5 Numbers You Need to Make Your Kid a Good Musician- and Printable Practice Charts

The following is reblogged from Heather of Moderately Crunchy.

Keeping kids motivated during the winter semester is an uphill battle, and we need parents to help!

Here’s the hard truth: not even Yo-Yo Ma can make a child an excellent cellist with one lesson per week. (Sub in whatever instrument your kiddos play in that analogy). My job as a music teacher is to teach your child how to practice because- you ready for this?- your child will never learn an instrument unless they practice at home.

Sooo… how much should your child be practicing? How often should he practice and for how long?

Well, I’m glad you asked! I wish I could say I was basing this on hard evidence and studies, but I’m not. This is my personal and professional opinion, based on my combined experience in both music and psychological development.

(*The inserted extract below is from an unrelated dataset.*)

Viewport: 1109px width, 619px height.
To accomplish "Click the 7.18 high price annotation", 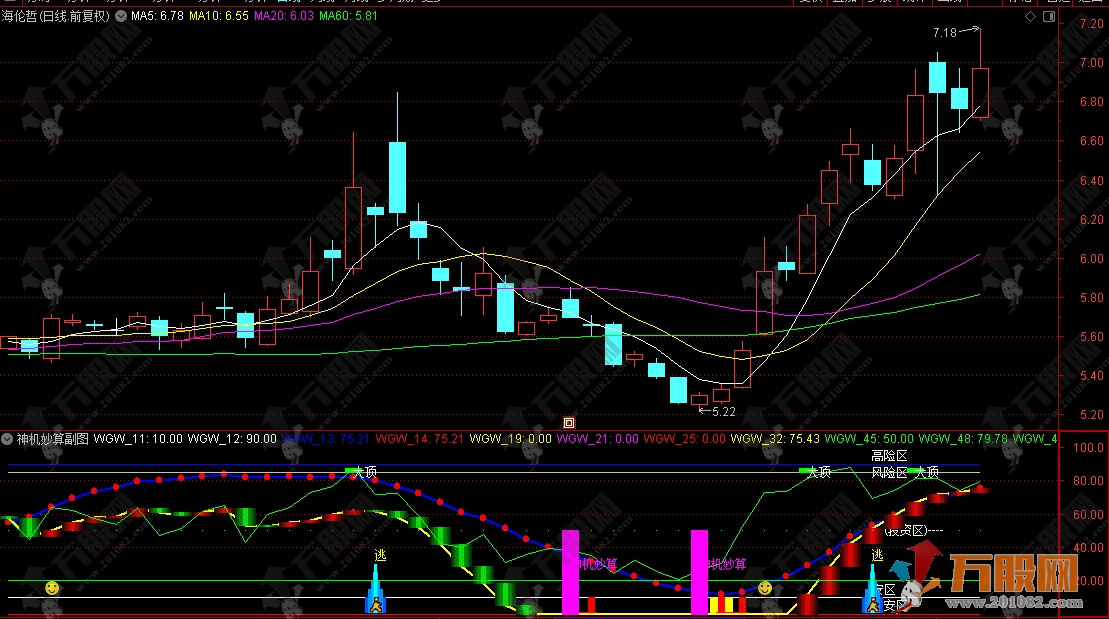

Here are the 5 Practicing Numbers You Need to Know~

~ 5 Days a Week

Kids do best when they practice most days. Consistency lends itself to progress, and it also helps cut down on the practice battles. When practicing is a part of the daily routine, kids push back less. In our home, we take practice breaks on lessons days and on Sunday.

~ 10 Minutes Per Year of Age, Per Week

I recommend that my students practice a minimum of 10 minutes per year of age per week. For example, my four year old has to practice a minimum of 40 minutes a week. I would expect a ten year old to practice a bare minimum of 100 minutes a week. Bare minimum.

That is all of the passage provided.